The plaintiffs (a group of potentially affected employees) sued, challenging the constitutionality of the fair share fee requirement.  They claimed that the fair share fee requirement violated the First Amendment by compelling their association with, and speech through, the union.  The plaintiffs asserted infringement even though, by paying only “fair share” fees, ostensibly they were only paying for the union’s representation of them for bargaining and administrative (not political) purposes.  No monies arguably were going towards union political activities.

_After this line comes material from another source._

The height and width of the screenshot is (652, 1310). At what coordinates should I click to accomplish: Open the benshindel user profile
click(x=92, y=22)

The District Court and then the Seventh Circuit rejected the plaintiffs’ claims.  Finding the personal assistants were state employees, at least with regard to collective bargaining, the Seventh Circuit found the union’s collection and use of fair share fees was permitted by almost sixty years of prior Supreme Court jurisprudence, especially Railway Employees’ Dep’t v. Hanson, 351 U.S. 225, 76 S. Ct. 714 (1956) (finding Railway Labor Act preempted the state constitution and thus a union shop provision in a contract was lawful), and Abood v. Detroit Bd. of Educ., 431 U.S. 209, 97 S. Ct. 1782 (1977) (holding no First Amendment violation to require non-union public teachers under the  “agency shop” clause of their collective bargaining agreement to financially support the union’s collective bargaining, contract administration, grievance-adjustment procedures, and other activities “germane to its duties as collective-bargaining representative.”).

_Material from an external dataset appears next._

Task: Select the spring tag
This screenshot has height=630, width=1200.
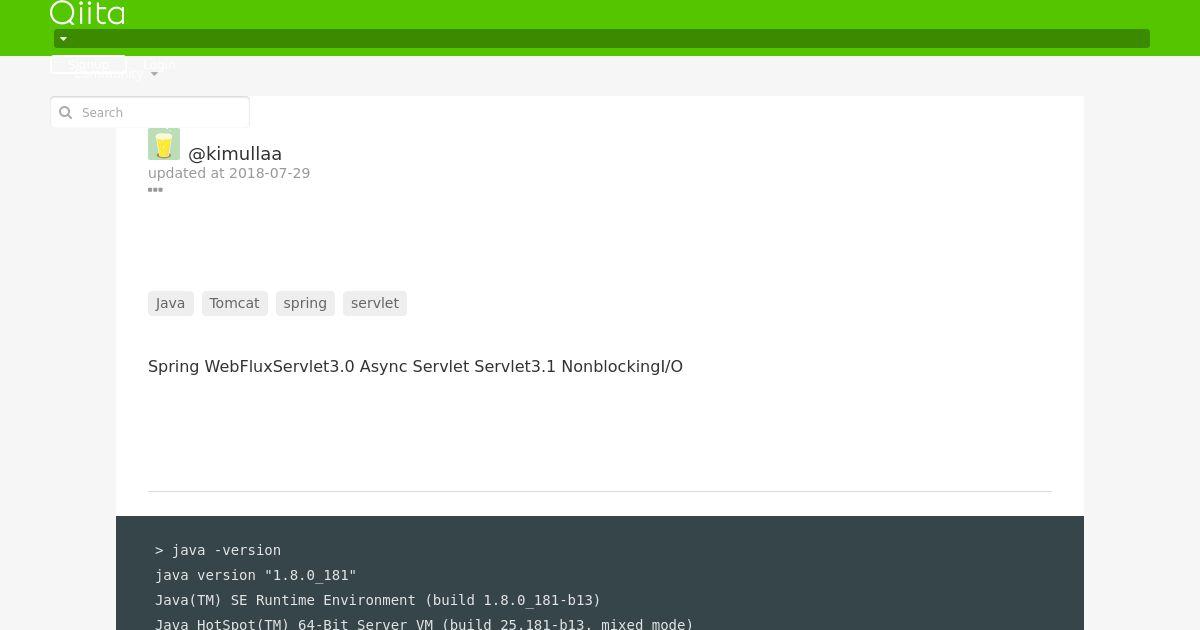Action: (305, 303)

In reversing the Seventh Circuit, the Court noted that the State of Illinois was seeking to significantly expand Abood to apply, “not just to full-fledged public employees, but also to others who are deemed to be public employees solely for the purpose of unionization and the collection of an agency fee.”  The Court examined its earlier reasoning in Abood, and found its analysis to be “questionable on several grounds.”  The Court criticized the decision for, among other reasons, simply assuming that the Court previously had decided such fair share payments were constitutional in the public sector, and for failing to appreciate the difference between core union speech involuntarily subsidized by dissenting public sector employees, where wages and benefits also were political issues, and core union speech involuntarily funded by their private sector counterparts.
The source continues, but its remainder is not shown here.